**Dataset items:**
%%

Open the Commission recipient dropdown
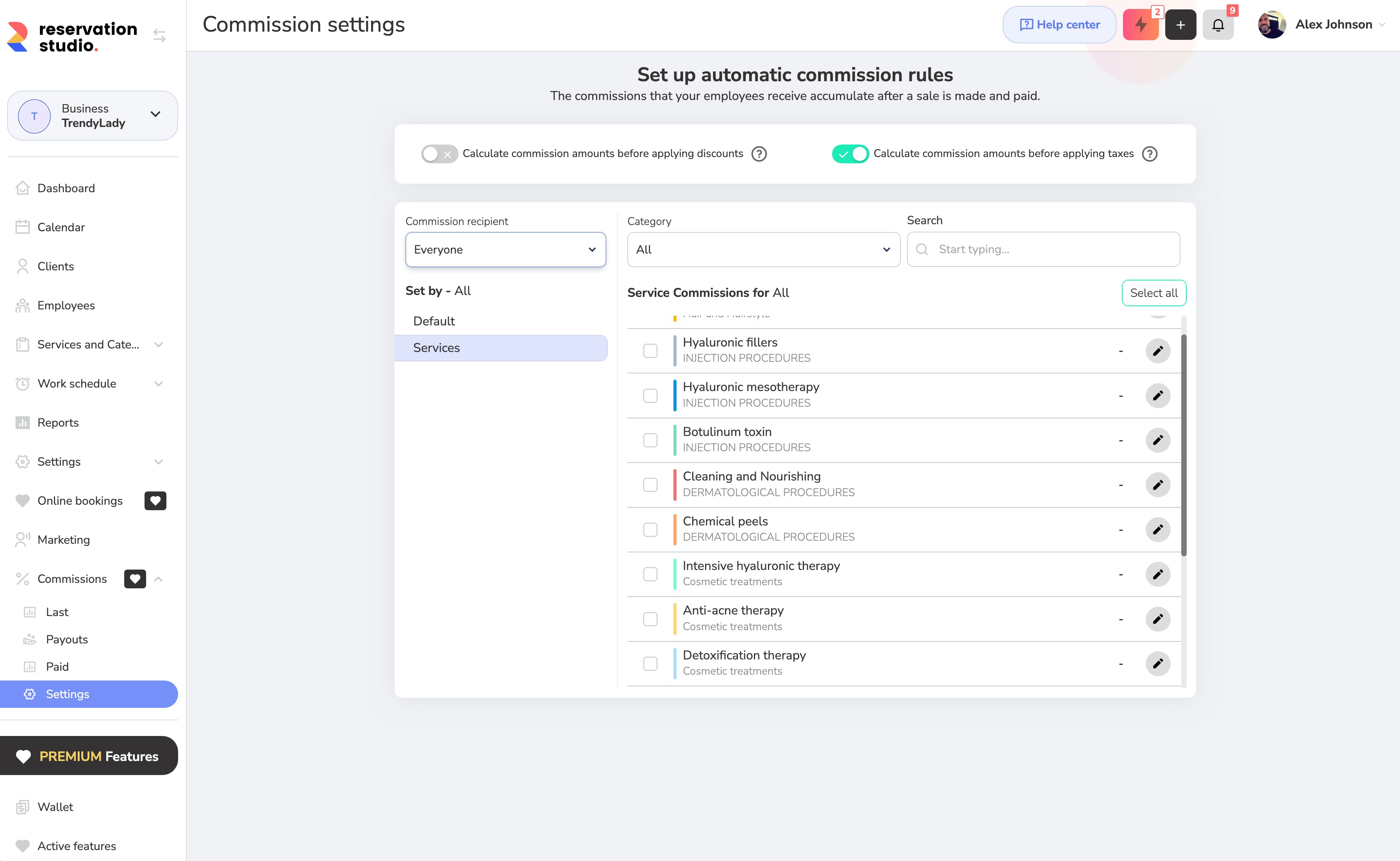The image size is (1400, 861). (505, 249)
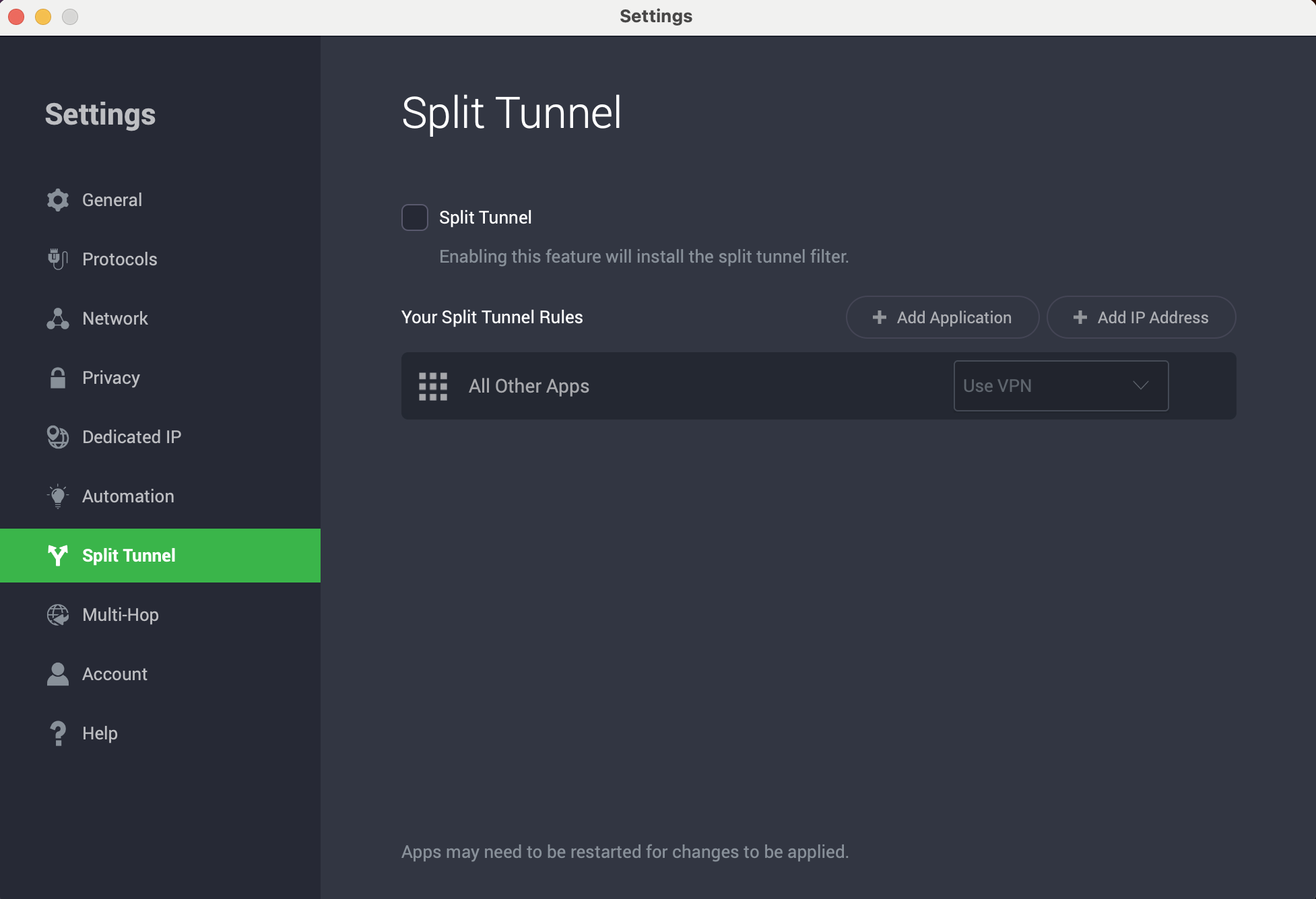
Task: Click the Add Application button
Action: pos(942,317)
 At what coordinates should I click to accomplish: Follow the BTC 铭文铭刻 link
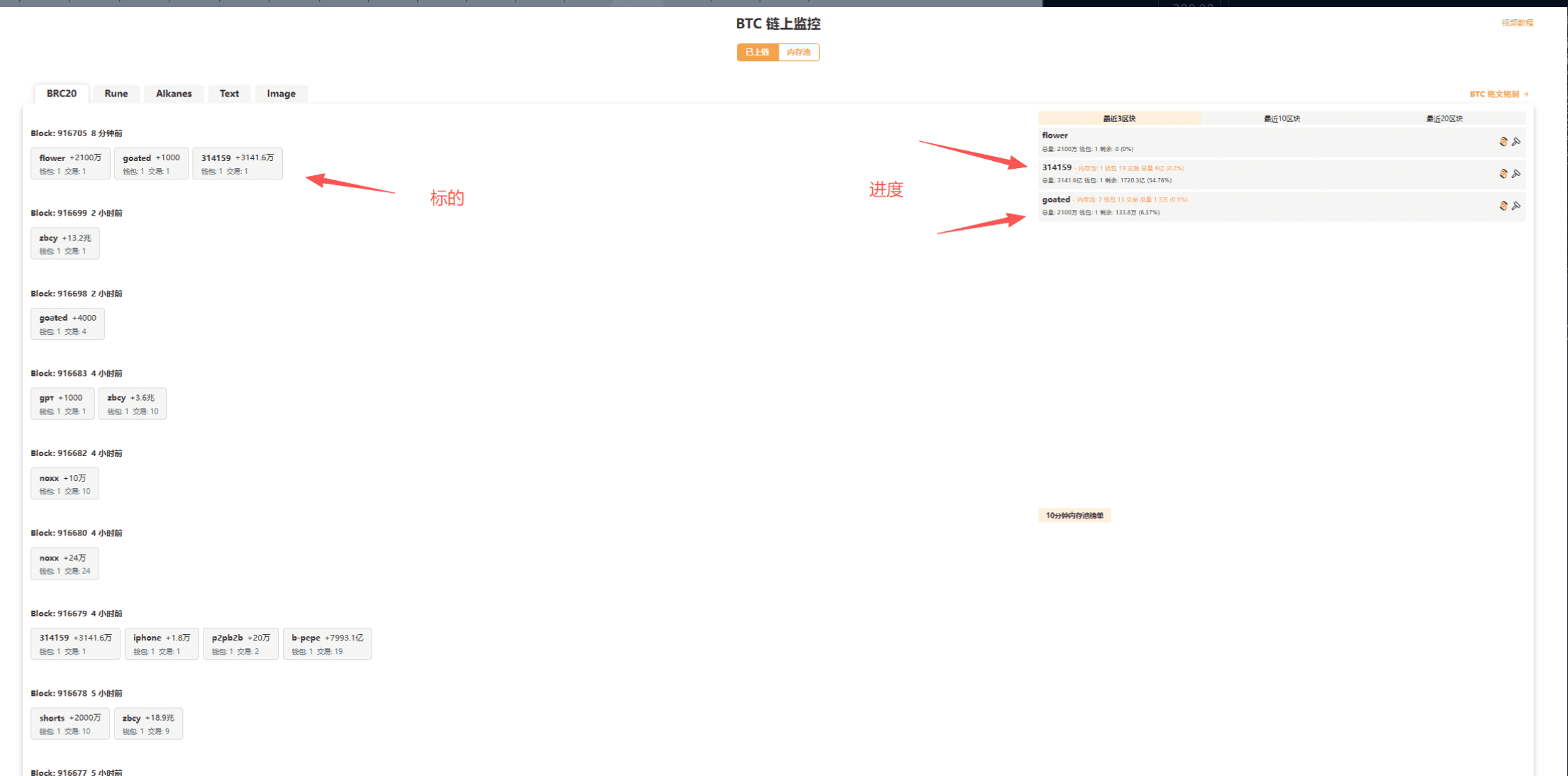point(1498,94)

%%

**Your assignment:**
Copy exactly, with no pictures, the lines from the line containing "At what coordinates" through the last line of the records above.

**Your solution:**
 At what coordinates should I click to accomplish: Follow the BTC 铭文铭刻 link
point(1498,94)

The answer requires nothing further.